It has been found that people having less amount of brown adipose tissue may actually be more overweight compared to people having higher levels of this type of fat. This was revealed by the findings of some studies.

The structure of the brown (plurivacular or multilocular) fat cells are different from the white or unilocular fat cells in several important ways. While the white fat cells have a round shape, the brown fat cells are polygonal and they also enclose additional cytoplasm compared to the white fat cells. The brown fat cells also contain several lipid droplets all over the cell. The nucleus of multilocular fat cells is round as well as off the center. On the other hand, the nucleus of the white fat cell is placed on the edge - flattened at the side of the cell membrane. The multilocular (brown) fat cells have a rich amount of mitochondria and capillaries compared to the white fat cells, since their requirement for oxygen is more.

As mentioned earlier, fat cells stock up energy as fat and this energy is used when our body requires additional fuel. White adipose tissue (unilocular) stores up energy and also insulates the body to sustain the body's heat. On the other hand, the brown fat tissue (multicular) is present in abundance in newborns and infants. In addition, it also helps to prevent a condition known as hypothermia, since infants are more vulnerable to cold compared to the adults. It is worth mentioning here that there are 30 billion white fat cells in an adult's body and they are present all over the body. Contrary to this, just a few adults have little deposits of brown fat tissues in their neck and upper chest. Interestingly enough, it has been found that the number of fat cells or adipocytes remain stable even after an adult has undergone significant weight loss.

How fat enters your body

When one consumes foods containing fat, more often than not triglycerides, it passes through the stomach as well as the intestines. When in the intestines several unhealthy things take place. Some of them are discussed below.

In the intestine, outsized fat droplets mix with bile salts released from the gall bladder through a process known as emulsification. These fat and bile salt mixture breaks down the big fat droplets into smaller ones known as micelles. This, in turn, increases the surface area of fat.

Our pancreas releases enzymes known as lipases, which assault the exterior of each micelle and breaks down the fats into different parts, such as fatty acids and glycerol. These parts of fat are taken up by the cells that form the intestinal lining.

Within the cells of the intestine, fatty acids, glycerol and other fat parts reassemble to form fat molecule (triglycerides) packages with a coating of protein, which are known as chylomicrons. These protein coatings help the fat to dissolve in water more easily.

Subsequently, the chylomicrons are discharged into the lymphatic system. In fact, chylomicrons don't directly enter the blood stream since they are quite big and therefore unable to pass through the capillary walls.

Eventually, the lymphatic system join together with the veins and this is the juncture when the chylomicrons enter the bloodstream.

One may wonder why the molecules of fat are broken down into fatty acids and glycerol when they again reassemble in a different form. The answer to this is rather simple. This happens because the molecules of fat are actually very big to pass through the cell membranes. Therefore, when these molecules pass from the intestine via the intestinal cells and into the lymph, or when they pass through any cell barrier, it is necessary that the fats be broken down into smaller parts. However, when fats are transported through the lymph or the bloodstream, it is always better that a few large molecules of fat remain instead of all being broken down into fatty acids. This is because the large fat molecules neither dissolve in water nor attract too many water molecules through osmosis compared to the smaller fat molecules.

Dataset records:
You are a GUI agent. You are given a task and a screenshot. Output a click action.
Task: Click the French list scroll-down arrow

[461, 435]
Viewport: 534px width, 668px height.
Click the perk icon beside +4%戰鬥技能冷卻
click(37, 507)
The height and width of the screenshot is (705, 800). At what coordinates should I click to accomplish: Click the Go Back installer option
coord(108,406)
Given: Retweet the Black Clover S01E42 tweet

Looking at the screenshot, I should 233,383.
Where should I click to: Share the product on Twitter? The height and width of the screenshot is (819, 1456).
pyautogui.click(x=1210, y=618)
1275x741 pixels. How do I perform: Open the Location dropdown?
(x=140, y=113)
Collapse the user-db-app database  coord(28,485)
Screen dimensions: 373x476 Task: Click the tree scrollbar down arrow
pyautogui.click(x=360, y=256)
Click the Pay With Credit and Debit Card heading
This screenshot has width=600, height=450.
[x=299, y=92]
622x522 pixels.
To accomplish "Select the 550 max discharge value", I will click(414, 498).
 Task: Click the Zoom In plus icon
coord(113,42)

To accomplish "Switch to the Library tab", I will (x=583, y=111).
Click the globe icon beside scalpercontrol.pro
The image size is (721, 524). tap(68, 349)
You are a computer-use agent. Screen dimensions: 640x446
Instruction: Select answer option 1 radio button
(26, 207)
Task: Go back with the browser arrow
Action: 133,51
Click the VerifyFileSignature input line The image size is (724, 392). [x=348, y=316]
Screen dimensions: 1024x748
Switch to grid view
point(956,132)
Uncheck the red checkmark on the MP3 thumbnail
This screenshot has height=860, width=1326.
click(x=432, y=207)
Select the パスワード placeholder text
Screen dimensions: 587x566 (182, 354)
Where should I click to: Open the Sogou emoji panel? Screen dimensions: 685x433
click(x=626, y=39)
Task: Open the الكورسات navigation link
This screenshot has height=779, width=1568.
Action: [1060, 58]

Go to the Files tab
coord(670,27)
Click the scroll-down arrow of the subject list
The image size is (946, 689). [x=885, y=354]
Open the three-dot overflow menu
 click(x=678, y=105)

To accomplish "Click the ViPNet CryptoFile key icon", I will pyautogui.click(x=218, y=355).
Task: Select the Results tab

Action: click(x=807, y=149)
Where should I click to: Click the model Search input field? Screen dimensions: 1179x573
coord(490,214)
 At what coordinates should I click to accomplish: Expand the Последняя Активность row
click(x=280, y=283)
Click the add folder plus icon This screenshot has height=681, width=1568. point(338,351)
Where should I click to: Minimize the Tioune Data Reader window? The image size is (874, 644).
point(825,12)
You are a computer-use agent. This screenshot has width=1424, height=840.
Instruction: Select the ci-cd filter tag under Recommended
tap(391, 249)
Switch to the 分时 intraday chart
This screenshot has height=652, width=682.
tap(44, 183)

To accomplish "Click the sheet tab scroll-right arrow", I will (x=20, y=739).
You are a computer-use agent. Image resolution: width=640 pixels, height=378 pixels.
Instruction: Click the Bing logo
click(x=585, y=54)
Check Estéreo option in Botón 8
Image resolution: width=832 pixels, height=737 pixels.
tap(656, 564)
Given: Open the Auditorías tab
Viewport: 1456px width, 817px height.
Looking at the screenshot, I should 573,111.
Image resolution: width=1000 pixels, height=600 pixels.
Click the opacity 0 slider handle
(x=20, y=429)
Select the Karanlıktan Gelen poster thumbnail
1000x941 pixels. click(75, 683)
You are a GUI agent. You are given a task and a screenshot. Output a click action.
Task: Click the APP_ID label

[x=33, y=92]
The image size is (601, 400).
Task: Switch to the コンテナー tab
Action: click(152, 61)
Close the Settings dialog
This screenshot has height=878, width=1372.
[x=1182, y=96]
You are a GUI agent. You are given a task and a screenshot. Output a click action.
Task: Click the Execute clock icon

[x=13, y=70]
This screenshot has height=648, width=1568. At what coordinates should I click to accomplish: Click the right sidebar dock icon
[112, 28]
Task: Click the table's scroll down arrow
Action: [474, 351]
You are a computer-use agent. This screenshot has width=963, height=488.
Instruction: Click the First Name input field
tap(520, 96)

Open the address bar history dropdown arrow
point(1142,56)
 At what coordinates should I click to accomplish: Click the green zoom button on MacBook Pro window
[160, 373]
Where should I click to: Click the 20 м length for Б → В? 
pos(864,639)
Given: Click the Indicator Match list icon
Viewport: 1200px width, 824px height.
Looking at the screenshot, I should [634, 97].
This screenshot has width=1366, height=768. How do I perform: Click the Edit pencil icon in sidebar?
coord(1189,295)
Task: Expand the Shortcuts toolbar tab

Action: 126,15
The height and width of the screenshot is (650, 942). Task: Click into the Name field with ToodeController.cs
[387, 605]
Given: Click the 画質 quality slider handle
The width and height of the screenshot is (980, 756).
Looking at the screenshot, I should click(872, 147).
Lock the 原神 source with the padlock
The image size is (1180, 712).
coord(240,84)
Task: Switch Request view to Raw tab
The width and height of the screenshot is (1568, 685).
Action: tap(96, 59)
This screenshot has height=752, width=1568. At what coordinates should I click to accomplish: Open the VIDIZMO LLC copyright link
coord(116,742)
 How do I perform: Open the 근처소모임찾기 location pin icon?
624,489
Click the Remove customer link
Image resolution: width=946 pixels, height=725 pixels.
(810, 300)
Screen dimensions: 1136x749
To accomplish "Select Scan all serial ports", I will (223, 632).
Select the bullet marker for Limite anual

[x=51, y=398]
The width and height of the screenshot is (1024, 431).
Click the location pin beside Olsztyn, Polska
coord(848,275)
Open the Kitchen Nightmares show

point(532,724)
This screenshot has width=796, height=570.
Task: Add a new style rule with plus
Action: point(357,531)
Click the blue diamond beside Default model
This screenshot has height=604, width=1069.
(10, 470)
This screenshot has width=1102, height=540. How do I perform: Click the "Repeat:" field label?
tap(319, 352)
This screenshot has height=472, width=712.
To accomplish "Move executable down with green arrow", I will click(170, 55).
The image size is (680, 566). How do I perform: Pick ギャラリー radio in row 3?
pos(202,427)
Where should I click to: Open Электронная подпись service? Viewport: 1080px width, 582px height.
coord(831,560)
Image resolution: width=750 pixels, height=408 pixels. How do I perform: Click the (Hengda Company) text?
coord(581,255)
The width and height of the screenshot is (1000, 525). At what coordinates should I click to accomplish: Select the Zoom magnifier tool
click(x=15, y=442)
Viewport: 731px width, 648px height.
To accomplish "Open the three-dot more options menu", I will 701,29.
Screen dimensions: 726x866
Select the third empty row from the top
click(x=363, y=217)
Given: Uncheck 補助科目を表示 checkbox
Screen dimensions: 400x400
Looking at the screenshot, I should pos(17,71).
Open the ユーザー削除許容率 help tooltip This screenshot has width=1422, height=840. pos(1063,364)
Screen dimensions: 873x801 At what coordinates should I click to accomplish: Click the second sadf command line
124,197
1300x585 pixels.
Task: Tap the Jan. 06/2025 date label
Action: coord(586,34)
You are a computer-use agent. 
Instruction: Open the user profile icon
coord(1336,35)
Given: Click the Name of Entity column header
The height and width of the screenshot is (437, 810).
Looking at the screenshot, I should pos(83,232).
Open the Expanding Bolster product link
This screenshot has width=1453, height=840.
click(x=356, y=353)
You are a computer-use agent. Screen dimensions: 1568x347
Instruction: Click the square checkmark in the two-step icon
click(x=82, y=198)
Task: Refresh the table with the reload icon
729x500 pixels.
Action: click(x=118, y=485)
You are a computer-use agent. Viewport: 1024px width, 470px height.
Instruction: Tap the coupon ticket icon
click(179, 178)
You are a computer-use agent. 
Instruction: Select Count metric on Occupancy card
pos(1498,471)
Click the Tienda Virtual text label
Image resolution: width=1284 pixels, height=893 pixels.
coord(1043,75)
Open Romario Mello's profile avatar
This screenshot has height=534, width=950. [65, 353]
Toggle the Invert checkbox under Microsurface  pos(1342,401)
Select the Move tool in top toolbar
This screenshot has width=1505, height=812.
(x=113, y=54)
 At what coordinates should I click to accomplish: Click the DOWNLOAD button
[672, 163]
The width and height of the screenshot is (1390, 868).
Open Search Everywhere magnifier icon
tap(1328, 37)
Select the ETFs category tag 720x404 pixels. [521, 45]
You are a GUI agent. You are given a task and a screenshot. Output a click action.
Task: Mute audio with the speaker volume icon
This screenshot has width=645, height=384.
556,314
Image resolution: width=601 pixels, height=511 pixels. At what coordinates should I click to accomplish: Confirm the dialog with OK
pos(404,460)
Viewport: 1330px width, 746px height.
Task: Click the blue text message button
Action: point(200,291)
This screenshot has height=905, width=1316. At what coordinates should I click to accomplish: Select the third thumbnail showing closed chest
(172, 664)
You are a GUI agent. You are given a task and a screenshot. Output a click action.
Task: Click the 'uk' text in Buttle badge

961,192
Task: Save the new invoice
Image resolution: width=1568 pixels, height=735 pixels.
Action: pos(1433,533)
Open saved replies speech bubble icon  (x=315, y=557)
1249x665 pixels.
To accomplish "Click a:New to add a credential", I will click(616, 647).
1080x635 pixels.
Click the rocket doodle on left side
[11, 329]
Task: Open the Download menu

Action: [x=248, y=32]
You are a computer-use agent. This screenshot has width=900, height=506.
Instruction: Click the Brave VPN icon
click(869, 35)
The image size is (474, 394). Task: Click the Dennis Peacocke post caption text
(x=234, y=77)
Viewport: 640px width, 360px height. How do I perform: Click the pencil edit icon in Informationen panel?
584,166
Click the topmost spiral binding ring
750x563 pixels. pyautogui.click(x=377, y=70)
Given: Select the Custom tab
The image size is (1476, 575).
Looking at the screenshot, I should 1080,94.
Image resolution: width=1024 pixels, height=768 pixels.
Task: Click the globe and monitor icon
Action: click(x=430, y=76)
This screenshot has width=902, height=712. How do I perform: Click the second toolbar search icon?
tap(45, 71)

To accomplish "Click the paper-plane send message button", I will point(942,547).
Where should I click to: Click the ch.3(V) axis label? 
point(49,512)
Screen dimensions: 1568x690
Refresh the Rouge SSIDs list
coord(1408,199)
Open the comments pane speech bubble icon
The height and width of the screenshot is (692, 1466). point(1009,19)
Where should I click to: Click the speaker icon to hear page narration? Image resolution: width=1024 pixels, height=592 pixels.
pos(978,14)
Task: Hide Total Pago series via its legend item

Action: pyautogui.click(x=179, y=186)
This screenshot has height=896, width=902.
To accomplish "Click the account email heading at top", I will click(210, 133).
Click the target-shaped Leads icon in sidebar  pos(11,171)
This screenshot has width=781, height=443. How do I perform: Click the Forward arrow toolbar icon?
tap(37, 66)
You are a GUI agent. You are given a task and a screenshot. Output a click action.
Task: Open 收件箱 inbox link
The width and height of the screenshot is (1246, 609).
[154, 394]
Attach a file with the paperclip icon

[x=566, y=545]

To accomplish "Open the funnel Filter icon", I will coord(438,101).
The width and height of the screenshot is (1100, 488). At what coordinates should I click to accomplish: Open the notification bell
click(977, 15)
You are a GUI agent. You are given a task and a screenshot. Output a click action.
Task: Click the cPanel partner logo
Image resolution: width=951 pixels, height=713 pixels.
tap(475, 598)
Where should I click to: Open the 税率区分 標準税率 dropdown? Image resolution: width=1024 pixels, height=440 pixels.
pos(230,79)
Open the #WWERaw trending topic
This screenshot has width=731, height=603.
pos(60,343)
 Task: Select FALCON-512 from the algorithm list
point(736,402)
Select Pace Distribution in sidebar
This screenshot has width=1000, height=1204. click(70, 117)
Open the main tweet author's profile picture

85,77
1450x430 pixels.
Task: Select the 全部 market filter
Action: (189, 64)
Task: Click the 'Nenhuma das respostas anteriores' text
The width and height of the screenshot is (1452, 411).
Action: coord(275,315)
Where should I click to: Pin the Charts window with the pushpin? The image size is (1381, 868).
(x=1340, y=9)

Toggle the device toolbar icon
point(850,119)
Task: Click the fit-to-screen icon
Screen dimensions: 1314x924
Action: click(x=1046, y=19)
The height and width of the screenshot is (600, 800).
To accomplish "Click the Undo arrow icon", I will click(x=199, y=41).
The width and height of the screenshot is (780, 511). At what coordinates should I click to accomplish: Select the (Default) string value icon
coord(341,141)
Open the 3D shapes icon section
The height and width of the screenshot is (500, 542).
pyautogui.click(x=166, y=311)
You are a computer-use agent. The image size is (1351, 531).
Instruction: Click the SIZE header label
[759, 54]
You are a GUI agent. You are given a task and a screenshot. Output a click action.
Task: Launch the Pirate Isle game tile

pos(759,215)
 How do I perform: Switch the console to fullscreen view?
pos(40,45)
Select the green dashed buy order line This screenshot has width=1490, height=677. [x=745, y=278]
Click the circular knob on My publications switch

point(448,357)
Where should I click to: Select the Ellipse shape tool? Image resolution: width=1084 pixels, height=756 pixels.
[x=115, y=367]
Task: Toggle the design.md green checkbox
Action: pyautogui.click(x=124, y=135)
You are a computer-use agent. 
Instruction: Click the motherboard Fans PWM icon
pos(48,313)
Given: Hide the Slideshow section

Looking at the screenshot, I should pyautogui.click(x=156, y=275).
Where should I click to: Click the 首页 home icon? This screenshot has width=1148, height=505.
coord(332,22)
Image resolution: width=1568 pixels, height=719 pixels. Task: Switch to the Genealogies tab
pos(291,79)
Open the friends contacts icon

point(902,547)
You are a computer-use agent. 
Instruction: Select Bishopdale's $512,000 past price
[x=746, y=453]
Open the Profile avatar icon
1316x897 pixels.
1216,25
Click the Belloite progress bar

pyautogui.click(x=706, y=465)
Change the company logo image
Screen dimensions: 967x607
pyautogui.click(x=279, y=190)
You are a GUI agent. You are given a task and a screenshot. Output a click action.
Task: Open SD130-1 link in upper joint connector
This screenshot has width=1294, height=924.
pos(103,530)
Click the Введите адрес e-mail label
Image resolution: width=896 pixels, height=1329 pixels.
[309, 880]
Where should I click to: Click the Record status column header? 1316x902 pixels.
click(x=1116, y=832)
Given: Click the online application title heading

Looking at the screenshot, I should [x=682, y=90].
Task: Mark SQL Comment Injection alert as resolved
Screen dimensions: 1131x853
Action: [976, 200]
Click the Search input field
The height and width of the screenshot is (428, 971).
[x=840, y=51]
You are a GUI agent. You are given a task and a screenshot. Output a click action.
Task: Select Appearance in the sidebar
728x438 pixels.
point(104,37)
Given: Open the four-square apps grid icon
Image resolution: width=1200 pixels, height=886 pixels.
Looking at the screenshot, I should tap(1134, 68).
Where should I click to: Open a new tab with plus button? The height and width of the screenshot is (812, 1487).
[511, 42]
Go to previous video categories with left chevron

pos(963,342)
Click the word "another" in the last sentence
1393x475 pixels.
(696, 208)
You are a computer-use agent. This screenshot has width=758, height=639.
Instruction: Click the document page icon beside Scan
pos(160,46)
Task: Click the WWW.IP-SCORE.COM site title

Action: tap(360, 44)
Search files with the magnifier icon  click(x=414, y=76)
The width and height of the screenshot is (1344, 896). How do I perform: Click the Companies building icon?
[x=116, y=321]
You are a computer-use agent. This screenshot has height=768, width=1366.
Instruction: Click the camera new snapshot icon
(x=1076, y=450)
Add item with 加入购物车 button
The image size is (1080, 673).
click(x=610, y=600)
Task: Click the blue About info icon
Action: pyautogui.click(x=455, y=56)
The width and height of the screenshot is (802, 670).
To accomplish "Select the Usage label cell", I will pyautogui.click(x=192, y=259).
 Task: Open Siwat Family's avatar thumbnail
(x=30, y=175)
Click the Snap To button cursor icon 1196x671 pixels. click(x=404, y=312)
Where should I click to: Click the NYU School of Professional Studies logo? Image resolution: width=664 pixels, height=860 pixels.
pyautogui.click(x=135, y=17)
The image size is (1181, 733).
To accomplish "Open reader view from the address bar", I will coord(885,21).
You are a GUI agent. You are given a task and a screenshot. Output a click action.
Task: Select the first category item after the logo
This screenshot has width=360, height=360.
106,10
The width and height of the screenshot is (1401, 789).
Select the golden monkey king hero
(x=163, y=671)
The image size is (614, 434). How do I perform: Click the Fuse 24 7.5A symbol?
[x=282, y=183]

Exercise: Reproduce the part of the passage on body fat starting with "Subsequently, the chylomicrons" and going on through "enter the bloodstream.", without changing a word. The records have no connection to the passage on body fat.

Solution to this task:
Subsequently, the chylomicrons are discharged into the lymphatic system. In fact, chylomicrons don't directly enter the blood stream since they are quite big and therefore unable to pass through the capillary walls.

Eventually, the lymphatic system join together with the veins and this is the juncture when the chylomicrons enter the bloodstream.